### [TO BE DONE]
Reproduce the data below word for word, everything from the line containing "You are a GUI" down to the line containing "This screenshot has", both lines included. Leave the pictures out of your answer.
::::
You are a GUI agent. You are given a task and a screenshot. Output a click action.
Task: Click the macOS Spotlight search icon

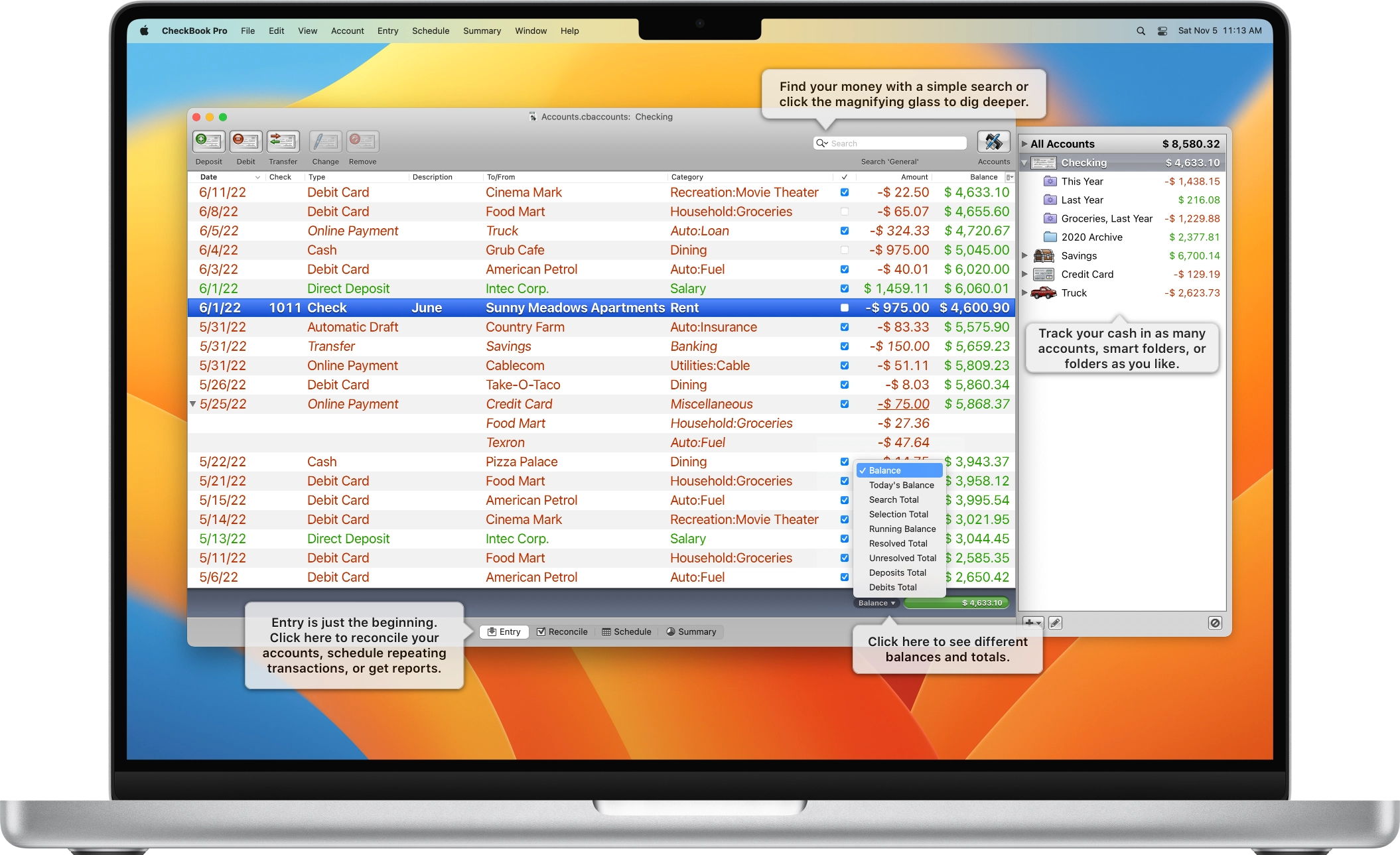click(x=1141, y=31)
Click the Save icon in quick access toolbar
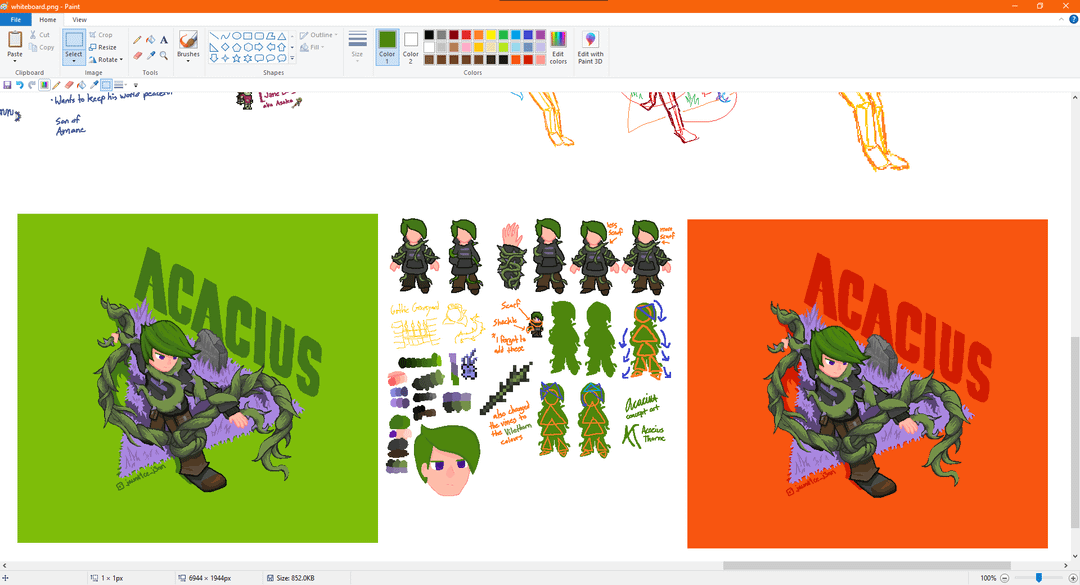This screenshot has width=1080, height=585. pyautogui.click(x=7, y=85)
::::
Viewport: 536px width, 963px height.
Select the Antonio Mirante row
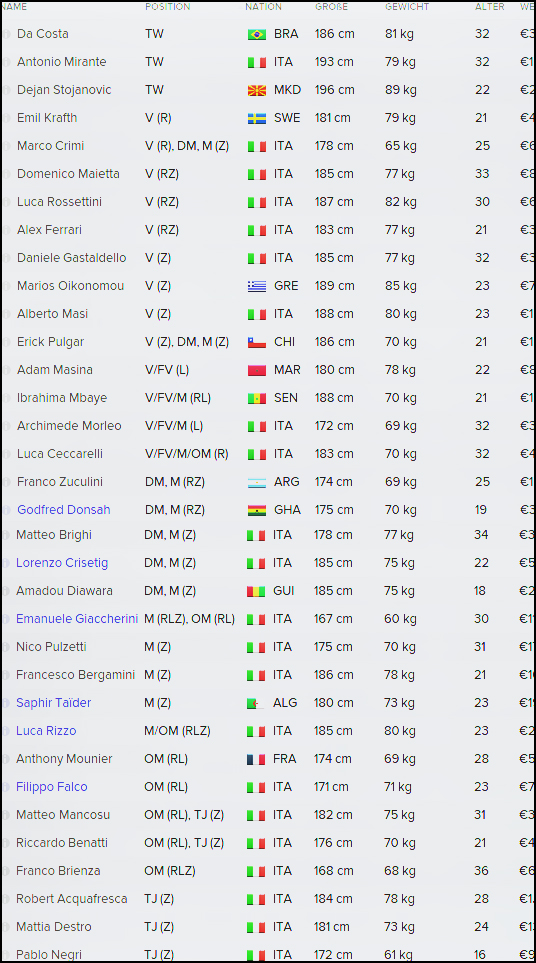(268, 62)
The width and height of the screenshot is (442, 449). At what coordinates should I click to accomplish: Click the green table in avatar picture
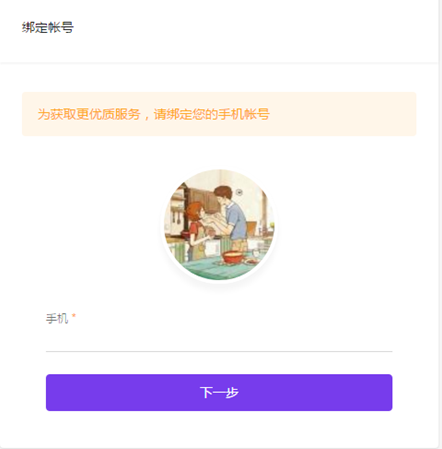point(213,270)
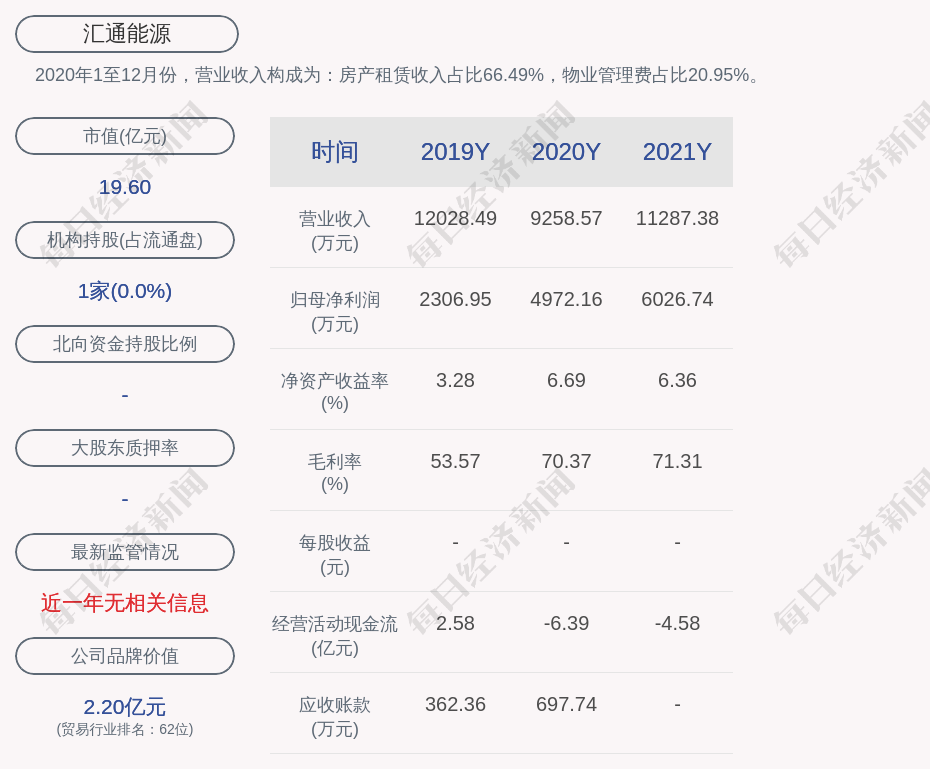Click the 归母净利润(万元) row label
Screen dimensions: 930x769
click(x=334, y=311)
::::
### [PROBLEM SOLUTION]
You are a GUI agent. You are given a task and a screenshot. Output a click action.
Task: Click the macOS Spotlight search icon

click(x=1141, y=31)
Click the Save icon in quick access toolbar
This screenshot has width=1080, height=585. pyautogui.click(x=7, y=85)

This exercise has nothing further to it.